• **Given problem a**
Answer these questions about the Mercenárias compilation album described below:
(i) Which record label released it?
(ii) Which two studio albums do its tracks come from?
(iii) In what year did the festival O Começo do Fim do Mundo take place?

Compilation album by Mercenárias
- Released: 2005
- Recorded: 1986–1988
- Genre: Post-punk, punk rock, art punk
- Label: Soul Jazz Records

Mercenárias chronology
| Trashland (1988) | The Beginning of the End of the World (2005) | Demo 1983 (2015) |

= The Beginning of the End of the World =

The Beginning of the End of the World is a compilation album by Brazilian post-punk band Mercenárias, released in 2005 by British record label Soul Jazz Records. It features a selection of tracks of their two studio albums, Cadê as Armas? (1986) and Trashland (1988).

The album's name alludes to the Brazilian music festival O Começo do Fim do Mundo, that happened in 1982 and promoted many underground punk bands such as Ratos de Porão, Inocentes and Cólera, among others.

Stored data

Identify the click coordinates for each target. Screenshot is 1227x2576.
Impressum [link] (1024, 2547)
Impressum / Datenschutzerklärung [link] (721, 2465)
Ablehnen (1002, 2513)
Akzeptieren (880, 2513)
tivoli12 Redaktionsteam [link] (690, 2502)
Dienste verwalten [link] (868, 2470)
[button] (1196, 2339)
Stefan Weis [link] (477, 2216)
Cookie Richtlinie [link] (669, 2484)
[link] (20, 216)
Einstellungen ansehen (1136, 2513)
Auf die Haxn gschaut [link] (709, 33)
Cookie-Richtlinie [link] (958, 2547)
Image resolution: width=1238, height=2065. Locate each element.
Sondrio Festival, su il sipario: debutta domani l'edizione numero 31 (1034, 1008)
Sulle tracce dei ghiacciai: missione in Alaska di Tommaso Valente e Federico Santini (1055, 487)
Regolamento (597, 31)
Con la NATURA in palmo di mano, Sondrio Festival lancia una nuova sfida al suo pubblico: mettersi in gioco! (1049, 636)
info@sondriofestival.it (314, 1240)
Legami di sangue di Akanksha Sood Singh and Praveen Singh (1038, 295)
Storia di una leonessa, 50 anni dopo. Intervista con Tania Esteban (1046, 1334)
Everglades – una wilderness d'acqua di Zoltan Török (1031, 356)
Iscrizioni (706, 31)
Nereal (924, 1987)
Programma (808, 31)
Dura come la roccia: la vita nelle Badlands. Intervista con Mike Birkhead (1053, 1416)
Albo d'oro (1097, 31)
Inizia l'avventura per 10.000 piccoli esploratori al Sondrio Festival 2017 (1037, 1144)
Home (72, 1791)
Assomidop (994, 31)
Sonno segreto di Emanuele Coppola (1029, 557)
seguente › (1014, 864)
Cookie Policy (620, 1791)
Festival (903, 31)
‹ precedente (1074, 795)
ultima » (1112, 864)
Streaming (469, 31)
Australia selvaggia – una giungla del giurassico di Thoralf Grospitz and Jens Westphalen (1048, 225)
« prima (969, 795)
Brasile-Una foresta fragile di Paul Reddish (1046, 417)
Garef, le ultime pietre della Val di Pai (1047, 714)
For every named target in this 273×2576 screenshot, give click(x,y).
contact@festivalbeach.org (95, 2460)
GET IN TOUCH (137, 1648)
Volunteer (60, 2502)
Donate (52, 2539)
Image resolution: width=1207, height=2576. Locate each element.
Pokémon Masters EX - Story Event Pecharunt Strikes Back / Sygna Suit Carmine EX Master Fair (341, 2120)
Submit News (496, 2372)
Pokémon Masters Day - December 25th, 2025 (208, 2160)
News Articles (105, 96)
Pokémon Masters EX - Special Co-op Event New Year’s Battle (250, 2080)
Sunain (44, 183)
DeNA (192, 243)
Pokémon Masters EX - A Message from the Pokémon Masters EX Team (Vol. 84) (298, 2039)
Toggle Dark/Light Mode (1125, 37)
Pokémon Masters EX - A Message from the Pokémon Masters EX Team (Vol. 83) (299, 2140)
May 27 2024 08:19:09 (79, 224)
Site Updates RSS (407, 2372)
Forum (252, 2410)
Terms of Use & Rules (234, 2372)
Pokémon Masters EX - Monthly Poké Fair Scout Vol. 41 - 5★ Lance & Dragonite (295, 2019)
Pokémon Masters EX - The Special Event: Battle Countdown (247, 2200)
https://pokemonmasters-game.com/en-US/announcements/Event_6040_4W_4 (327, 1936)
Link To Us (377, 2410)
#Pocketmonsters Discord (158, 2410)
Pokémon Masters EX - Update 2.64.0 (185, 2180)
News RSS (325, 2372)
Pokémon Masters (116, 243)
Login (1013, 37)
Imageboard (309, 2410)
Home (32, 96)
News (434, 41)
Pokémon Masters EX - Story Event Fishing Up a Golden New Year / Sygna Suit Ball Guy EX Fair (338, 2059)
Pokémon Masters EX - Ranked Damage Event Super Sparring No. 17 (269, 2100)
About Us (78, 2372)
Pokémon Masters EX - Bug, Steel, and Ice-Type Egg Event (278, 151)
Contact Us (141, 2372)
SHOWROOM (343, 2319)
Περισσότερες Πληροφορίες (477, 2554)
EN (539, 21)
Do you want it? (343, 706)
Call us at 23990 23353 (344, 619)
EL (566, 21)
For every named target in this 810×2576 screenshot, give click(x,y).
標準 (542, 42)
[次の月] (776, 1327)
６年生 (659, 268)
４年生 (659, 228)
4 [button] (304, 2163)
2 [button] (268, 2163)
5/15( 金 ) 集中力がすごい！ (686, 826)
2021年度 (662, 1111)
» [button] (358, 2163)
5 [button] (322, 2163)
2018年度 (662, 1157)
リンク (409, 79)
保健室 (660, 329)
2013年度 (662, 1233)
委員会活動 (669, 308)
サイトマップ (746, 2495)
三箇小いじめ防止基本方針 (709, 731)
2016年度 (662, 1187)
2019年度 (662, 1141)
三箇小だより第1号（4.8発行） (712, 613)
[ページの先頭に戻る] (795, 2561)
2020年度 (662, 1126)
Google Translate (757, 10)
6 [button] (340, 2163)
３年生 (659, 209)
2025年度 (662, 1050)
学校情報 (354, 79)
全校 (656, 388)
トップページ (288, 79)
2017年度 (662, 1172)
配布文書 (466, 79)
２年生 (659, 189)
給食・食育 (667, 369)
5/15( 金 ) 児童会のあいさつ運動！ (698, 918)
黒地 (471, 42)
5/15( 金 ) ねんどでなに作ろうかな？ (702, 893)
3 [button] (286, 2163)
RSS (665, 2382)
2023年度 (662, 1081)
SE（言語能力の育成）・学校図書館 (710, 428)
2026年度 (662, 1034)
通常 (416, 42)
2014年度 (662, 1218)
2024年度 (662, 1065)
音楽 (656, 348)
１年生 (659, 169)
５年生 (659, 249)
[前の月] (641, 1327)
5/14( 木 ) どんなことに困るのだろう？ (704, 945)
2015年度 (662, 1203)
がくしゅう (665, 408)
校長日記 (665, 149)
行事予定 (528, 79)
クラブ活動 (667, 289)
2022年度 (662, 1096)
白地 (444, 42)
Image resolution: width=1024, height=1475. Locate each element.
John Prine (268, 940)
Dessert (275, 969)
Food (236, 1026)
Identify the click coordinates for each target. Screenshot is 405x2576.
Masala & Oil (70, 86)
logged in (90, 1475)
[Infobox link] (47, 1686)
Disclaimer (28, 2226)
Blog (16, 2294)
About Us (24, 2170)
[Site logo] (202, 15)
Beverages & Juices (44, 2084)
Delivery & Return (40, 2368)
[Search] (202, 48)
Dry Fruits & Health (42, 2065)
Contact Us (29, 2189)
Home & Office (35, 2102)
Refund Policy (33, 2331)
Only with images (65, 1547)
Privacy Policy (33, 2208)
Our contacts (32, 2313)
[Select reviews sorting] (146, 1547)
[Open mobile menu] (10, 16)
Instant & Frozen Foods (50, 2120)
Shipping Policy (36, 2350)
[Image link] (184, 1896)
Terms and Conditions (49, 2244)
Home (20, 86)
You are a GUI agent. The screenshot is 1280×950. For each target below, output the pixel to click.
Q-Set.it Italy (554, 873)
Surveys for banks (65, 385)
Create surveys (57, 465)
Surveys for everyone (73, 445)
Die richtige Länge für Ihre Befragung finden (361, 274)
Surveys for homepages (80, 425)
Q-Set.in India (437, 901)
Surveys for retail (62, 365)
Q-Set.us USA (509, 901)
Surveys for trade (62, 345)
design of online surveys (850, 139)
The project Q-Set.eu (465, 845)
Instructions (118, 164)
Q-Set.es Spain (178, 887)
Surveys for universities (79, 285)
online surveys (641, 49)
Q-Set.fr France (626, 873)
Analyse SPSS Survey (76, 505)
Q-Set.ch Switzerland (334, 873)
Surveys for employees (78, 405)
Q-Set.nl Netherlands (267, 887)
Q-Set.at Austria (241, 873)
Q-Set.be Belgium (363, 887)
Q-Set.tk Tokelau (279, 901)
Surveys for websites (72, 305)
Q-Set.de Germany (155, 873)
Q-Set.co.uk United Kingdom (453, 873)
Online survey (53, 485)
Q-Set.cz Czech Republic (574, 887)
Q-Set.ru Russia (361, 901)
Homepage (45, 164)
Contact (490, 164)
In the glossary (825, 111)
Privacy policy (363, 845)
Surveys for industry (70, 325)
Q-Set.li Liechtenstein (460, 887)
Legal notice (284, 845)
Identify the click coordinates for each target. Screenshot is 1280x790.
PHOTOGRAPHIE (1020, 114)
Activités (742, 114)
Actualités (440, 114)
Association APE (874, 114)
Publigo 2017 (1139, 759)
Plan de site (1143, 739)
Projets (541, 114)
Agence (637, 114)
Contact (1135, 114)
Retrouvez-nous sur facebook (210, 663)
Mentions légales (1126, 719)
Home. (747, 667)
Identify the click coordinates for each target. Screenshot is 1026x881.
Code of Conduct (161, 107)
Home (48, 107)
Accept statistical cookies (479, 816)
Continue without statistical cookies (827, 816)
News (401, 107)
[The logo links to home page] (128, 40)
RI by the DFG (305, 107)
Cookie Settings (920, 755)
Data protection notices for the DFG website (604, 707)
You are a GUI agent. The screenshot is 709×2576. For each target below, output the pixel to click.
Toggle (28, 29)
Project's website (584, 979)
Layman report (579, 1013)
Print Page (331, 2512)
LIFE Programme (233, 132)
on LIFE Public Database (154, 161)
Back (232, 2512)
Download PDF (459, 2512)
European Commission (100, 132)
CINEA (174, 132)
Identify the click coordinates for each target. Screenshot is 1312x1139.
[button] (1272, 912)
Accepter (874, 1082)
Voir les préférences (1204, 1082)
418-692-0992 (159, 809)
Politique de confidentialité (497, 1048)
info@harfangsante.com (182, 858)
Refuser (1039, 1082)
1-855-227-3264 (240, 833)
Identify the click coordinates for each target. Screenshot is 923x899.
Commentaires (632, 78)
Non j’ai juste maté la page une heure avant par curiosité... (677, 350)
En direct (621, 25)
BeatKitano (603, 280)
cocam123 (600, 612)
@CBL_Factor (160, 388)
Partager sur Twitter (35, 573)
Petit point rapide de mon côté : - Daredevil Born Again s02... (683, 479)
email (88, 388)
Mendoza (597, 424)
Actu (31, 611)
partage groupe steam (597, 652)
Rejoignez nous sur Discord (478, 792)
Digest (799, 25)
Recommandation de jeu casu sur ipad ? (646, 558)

• **Given problem b**
How many lines of the stored data above contain the word "statistical"? Reply with the number only.

• **Correct answer a**
(i) Soul Jazz Records
(ii) Cadê as Armas? (1986) and Trashland (1988)
(iii) 1982

• **Correct answer b**
2